* **WHAT IS ASKED**
Continue the node metrics commit diff from its last line.

* **DOCUMENT PASSAGE**

Node metrics (#948)

Signed-off-by: Cody Littley <[email protected]>
Layr-Labs · Dec 16, 2024 · 80231c3 · 80231c3
1 parent 2d7a94e
commit 80231c3
Show file tree

Hide file tree

Showing 18 changed files with 244 additions and 73 deletions.
diff --git a/common/common.go b/common/common.go
@@ -3,6 +3,7 @@ package common
 import (
 	"bytes"
 	"crypto/sha256"
+	"time"
 	"unsafe"
 
 	"github.com/fxamacker/cbor/v2"
@@ -62,3 +63,9 @@ func DecodeFromBytes[T any](b []byte) (T, error) {
 	}
 	return t, nil
 }
+
+// ToMilliseconds converts the given duration to milliseconds. Unlike duration.Milliseconds(), this function returns
+// a float64 with nanosecond precision (at least, as much precision as floating point numbers allow).
+func ToMilliseconds(duration time.Duration) float64 {
+	return float64(duration.Nanoseconds()) / float64(time.Millisecond)
+}
diff --git a/disperser/apiserver/metrics_v2.go b/disperser/apiserver/metrics_v2.go
@@ -1,6 +1,7 @@
 package apiserver
 
 import (
+	"github.com/Layr-Labs/eigenda/common"
 	grpcprom "github.com/grpc-ecosystem/go-grpc-middleware/providers/prometheus"
 	"github.com/prometheus/client_golang/prometheus"
 	"github.com/prometheus/client_golang/prometheus/promauto"
@@ -116,15 +117,15 @@ func newAPIServerV2Metrics(registry *prometheus.Registry) *metricsV2 {
 }
 
 func (m *metricsV2) reportGetBlobCommitmentLatency(duration time.Duration) {
-	m.getBlobCommitmentLatency.WithLabelValues().Observe(float64(duration.Nanoseconds()) / float64(time.Millisecond))
+	m.getBlobCommitmentLatency.WithLabelValues().Observe(common.ToMilliseconds(duration))
 }
 
 func (m *metricsV2) reportGetPaymentStateLatency(duration time.Duration) {
-	m.getPaymentStateLatency.WithLabelValues().Observe(float64(duration.Nanoseconds()) / float64(time.Millisecond))
+	m.getPaymentStateLatency.WithLabelValues().Observe(common.ToMilliseconds(duration))

* **SUPPLIED MATERIAL**
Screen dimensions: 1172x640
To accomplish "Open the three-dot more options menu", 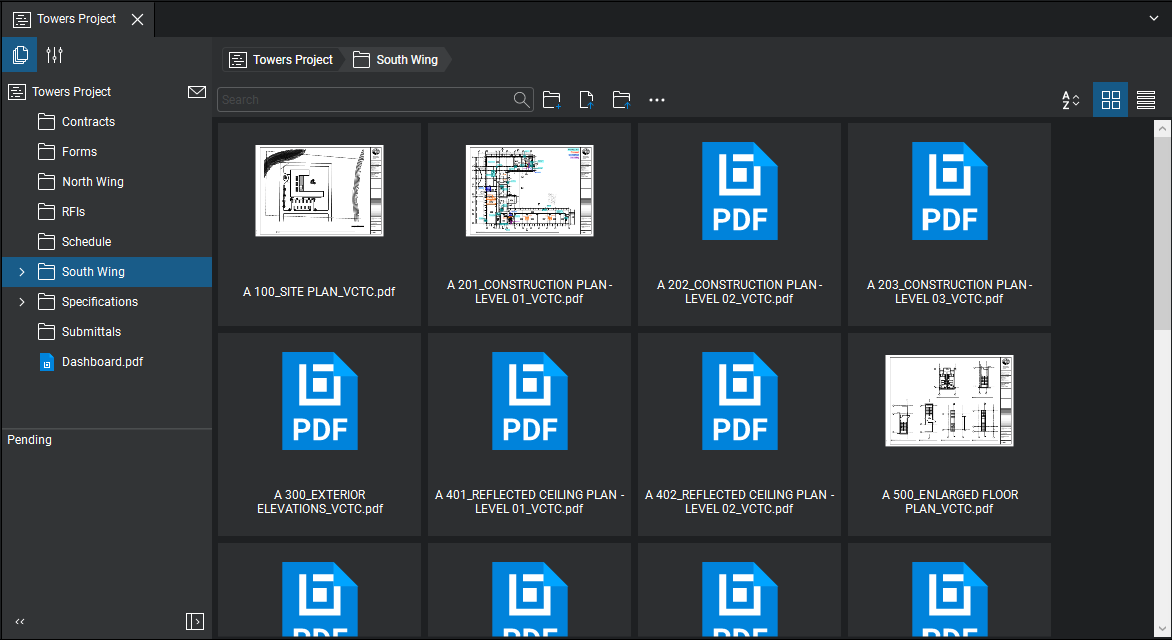I will [x=657, y=100].
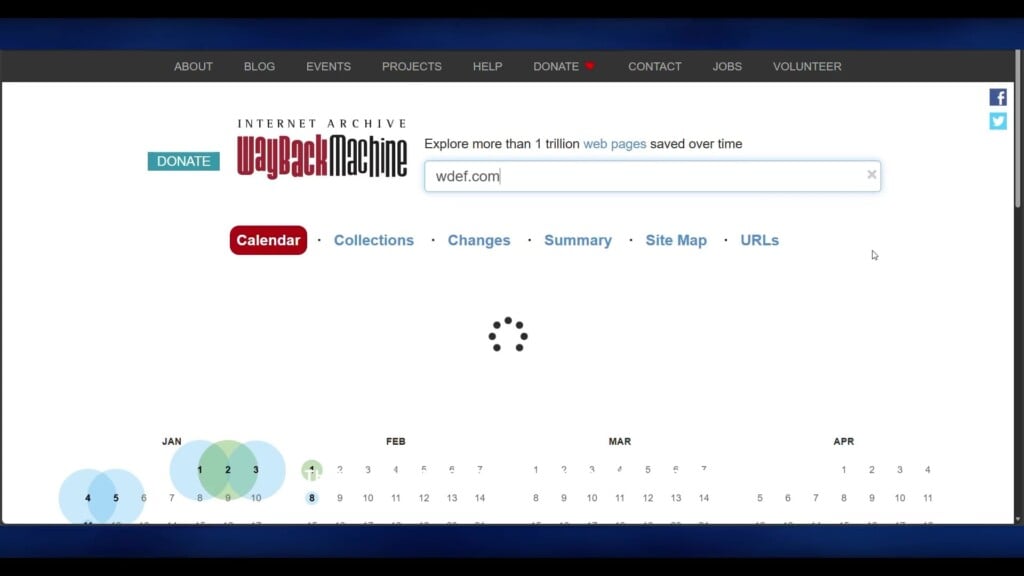Click the loading spinner in the calendar area

pos(507,337)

* **RESPONSE TO THIS EXERCISE**
 }
 
 func (m *metricsV2) reportDisperseBlobLatency(duration time.Duration) {
-	m.disperseBlobLatency.WithLabelValues().Observe(float64(duration.Nanoseconds()) / float64(time.Millisecond))
+	m.disperseBlobLatency.WithLabelValues().Observe(common.ToMilliseconds(duration))
 }
 
 func (m *metricsV2) reportDisperseBlobSize(size int) {
@@ -133,13 +134,13 @@ func (m *metricsV2) reportDisperseBlobSize(size int) {
 
 func (m *metricsV2) reportValidateDispersalRequestLatency(duration time.Duration) {
 	m.validateDispersalRequestLatency.WithLabelValues().Observe(
-		float64(duration.Nanoseconds()) / float64(time.Millisecond))
+		common.ToMilliseconds(duration))
 }
 
 func (m *metricsV2) reportStoreBlobLatency(duration time.Duration) {
-	m.storeBlobLatency.WithLabelValues().Observe(float64(duration.Nanoseconds()) / float64(time.Millisecond))
+	m.storeBlobLatency.WithLabelValues().Observe(common.ToMilliseconds(duration))
 }
 
 func (m *metricsV2) reportGetBlobStatusLatency(duration time.Duration) {
-	m.getBlobStatusLatency.WithLabelValues().Observe(float64(duration.Nanoseconds()) / float64(time.Millisecond))
+	m.getBlobStatusLatency.WithLabelValues().Observe(common.ToMilliseconds(duration))
 }
diff --git a/disperser/controller/dispatcher_metrics.go b/disperser/controller/dispatcher_metrics.go
@@ -1,6 +1,7 @@
 package controller
 
 import (
+	"github.com/Layr-Labs/eigenda/common"
 	"github.com/prometheus/client_golang/prometheus"
 	"github.com/prometheus/client_golang/prometheus/promauto"
 	"time"
@@ -248,77 +249,77 @@ func newDispatcherMetrics(registry *prometheus.Registry) *dispatcherMetrics {
 }
 
 func (m *dispatcherMetrics) reportHandleBatchLatency(duration time.Duration) {
-	m.handleBatchLatency.WithLabelValues().Observe(float64(duration.Nanoseconds()) / float64(time.Millisecond))
+	m.handleBatchLatency.WithLabelValues().Observe(common.ToMilliseconds(duration))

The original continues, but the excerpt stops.